- Opening Delimiter -

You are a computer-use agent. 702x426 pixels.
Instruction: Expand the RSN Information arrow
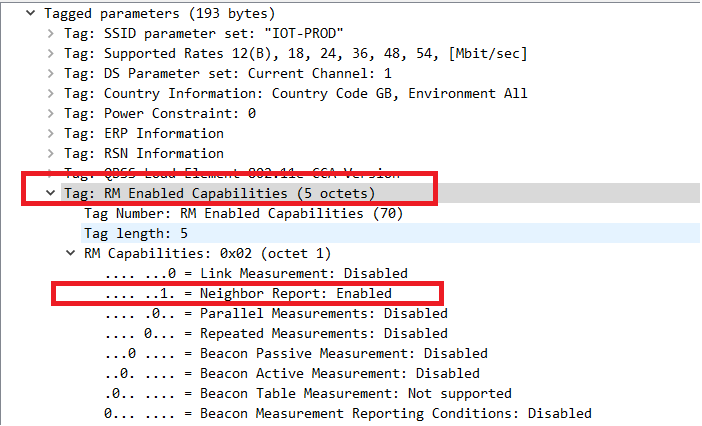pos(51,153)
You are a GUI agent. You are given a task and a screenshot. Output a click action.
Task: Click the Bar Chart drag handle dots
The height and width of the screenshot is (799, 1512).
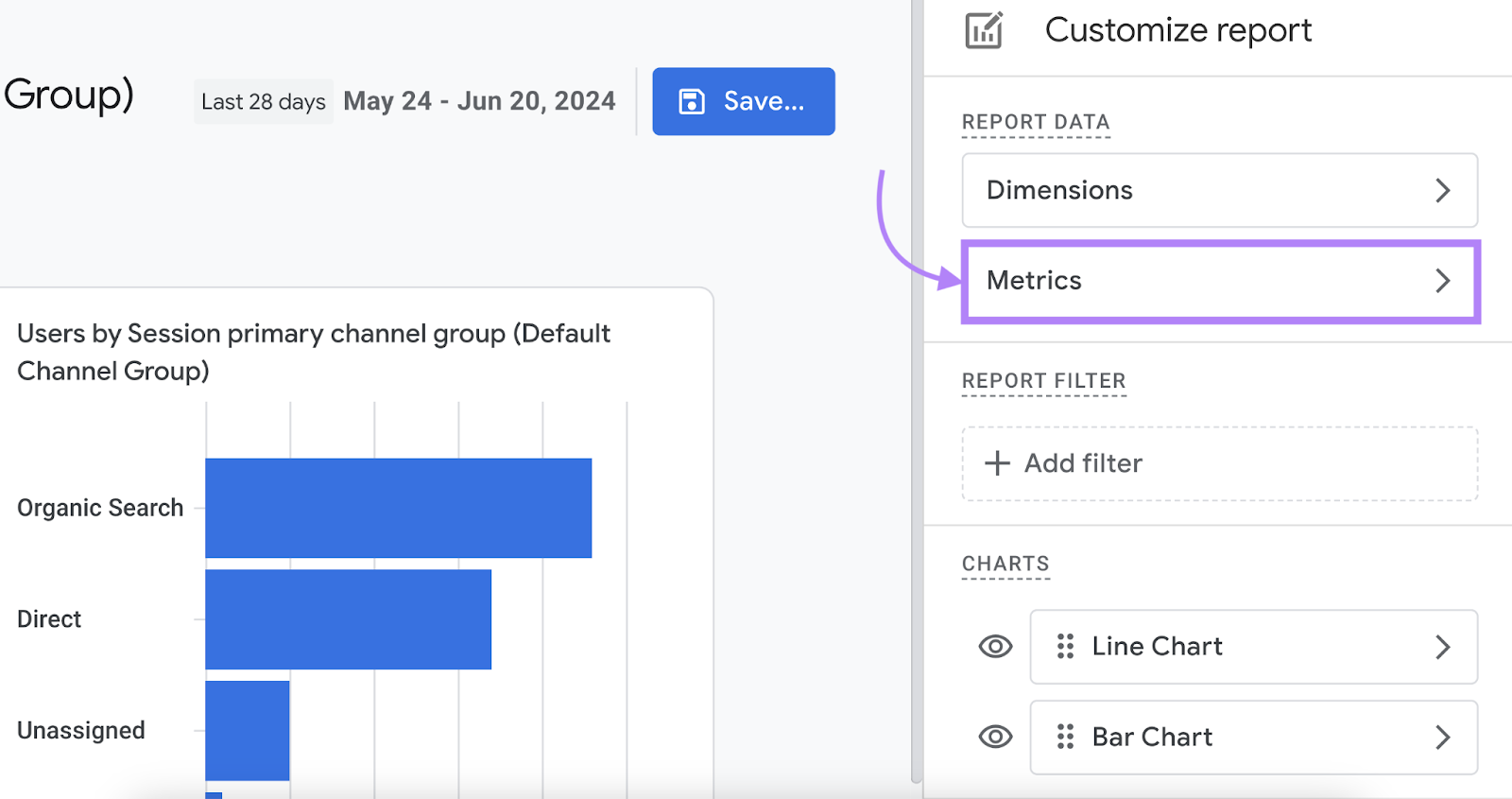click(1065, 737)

- Closing Delimiter -

**Description of the task:** Select the lines in this material that hold the word "agent", leaving none out.

**The completed task:**
You are a computer-use agent. 702x426 pixels.
You are a GUI agent. You are given a task and a screenshot. Output a click action.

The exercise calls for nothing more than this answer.